Problem to solve:
Return all of the entries below exactly as they are given.

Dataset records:
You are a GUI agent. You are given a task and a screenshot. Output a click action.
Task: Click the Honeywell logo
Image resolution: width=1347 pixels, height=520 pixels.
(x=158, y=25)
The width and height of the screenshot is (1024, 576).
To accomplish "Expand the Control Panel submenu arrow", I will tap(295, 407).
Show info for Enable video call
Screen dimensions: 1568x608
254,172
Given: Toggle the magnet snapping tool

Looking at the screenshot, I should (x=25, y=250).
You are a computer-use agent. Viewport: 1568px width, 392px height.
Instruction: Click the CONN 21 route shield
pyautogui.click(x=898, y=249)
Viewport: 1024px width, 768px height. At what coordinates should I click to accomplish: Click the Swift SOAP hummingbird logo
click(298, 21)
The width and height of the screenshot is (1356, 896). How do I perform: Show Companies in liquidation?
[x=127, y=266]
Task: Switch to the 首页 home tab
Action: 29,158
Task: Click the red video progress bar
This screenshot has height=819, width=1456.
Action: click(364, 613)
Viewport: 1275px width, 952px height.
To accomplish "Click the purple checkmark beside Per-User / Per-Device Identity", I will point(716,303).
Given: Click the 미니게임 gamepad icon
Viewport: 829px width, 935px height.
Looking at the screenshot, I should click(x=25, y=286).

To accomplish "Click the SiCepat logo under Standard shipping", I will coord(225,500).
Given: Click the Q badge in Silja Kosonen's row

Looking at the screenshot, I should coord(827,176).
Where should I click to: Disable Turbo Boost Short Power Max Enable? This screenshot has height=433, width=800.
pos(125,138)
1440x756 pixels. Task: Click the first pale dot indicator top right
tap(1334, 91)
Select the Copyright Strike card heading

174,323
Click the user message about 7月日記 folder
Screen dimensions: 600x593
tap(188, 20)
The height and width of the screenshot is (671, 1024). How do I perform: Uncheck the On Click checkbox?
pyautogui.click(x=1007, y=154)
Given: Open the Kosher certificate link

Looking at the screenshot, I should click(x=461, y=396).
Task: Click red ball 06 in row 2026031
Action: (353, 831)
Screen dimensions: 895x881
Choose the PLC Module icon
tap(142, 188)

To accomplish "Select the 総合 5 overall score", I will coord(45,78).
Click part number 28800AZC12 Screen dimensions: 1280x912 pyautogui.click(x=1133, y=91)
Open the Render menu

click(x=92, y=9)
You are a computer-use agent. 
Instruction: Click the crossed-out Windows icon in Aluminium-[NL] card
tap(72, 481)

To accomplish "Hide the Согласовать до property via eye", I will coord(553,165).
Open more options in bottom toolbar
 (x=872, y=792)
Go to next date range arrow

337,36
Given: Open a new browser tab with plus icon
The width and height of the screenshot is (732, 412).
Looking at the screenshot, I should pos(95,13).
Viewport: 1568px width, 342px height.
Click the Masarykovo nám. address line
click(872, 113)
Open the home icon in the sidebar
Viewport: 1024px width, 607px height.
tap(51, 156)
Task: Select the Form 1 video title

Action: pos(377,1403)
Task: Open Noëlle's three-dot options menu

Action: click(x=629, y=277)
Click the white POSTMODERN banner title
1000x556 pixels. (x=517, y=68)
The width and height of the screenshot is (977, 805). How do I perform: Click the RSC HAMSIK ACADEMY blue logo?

Exercise solution:
You are a GUI agent. You are given a task and a screenshot. Output a click action.
Task: Click the Honeywell logo
Image resolution: width=1347 pixels, height=520 pixels.
(x=158, y=25)
The width and height of the screenshot is (1024, 576).
To accomplish "Expand the Control Panel submenu arrow", I will tap(295, 407).
Show info for Enable video call
Screen dimensions: 1568x608
254,172
Given: Toggle the magnet snapping tool

Looking at the screenshot, I should (x=25, y=250).
You are a computer-use agent. Viewport: 1568px width, 392px height.
Instruction: Click the CONN 21 route shield
pyautogui.click(x=898, y=249)
Viewport: 1024px width, 768px height. At what coordinates should I click to accomplish: Click the Swift SOAP hummingbird logo
click(298, 21)
The width and height of the screenshot is (1356, 896). How do I perform: Show Companies in liquidation?
[x=127, y=266]
Task: Switch to the 首页 home tab
Action: 29,158
Task: Click the red video progress bar
This screenshot has height=819, width=1456.
Action: click(364, 613)
Viewport: 1275px width, 952px height.
To accomplish "Click the purple checkmark beside Per-User / Per-Device Identity", I will point(716,303).
Given: Click the 미니게임 gamepad icon
Viewport: 829px width, 935px height.
Looking at the screenshot, I should click(x=25, y=286).

To accomplish "Click the SiCepat logo under Standard shipping", I will coord(225,500).
Given: Click the Q badge in Silja Kosonen's row

Looking at the screenshot, I should coord(827,176).
Where should I click to: Disable Turbo Boost Short Power Max Enable? This screenshot has height=433, width=800.
pos(125,138)
1440x756 pixels. Task: Click the first pale dot indicator top right
tap(1334, 91)
Select the Copyright Strike card heading

174,323
Click the user message about 7月日記 folder
Screen dimensions: 600x593
tap(188, 20)
The height and width of the screenshot is (671, 1024). How do I perform: Uncheck the On Click checkbox?
pyautogui.click(x=1007, y=154)
Given: Open the Kosher certificate link

Looking at the screenshot, I should click(x=461, y=396).
Task: Click red ball 06 in row 2026031
Action: (353, 831)
Screen dimensions: 895x881
Choose the PLC Module icon
tap(142, 188)

To accomplish "Select the 総合 5 overall score", I will coord(45,78).
Click part number 28800AZC12 Screen dimensions: 1280x912 pyautogui.click(x=1133, y=91)
Open the Render menu

click(x=92, y=9)
You are a computer-use agent. 
Instruction: Click the crossed-out Windows icon in Aluminium-[NL] card
tap(72, 481)

To accomplish "Hide the Согласовать до property via eye", I will coord(553,165).
Open more options in bottom toolbar
 (x=872, y=792)
Go to next date range arrow

337,36
Given: Open a new browser tab with plus icon
The width and height of the screenshot is (732, 412).
Looking at the screenshot, I should pos(95,13).
Viewport: 1568px width, 342px height.
Click the Masarykovo nám. address line
click(872, 113)
Open the home icon in the sidebar
Viewport: 1024px width, 607px height.
tap(51, 156)
Task: Select the Form 1 video title

Action: pos(377,1403)
Task: Open Noëlle's three-dot options menu

Action: click(x=629, y=277)
Click the white POSTMODERN banner title
1000x556 pixels. (x=517, y=68)
The width and height of the screenshot is (977, 805). How do I perform: Click the RSC HAMSIK ACADEMY blue logo?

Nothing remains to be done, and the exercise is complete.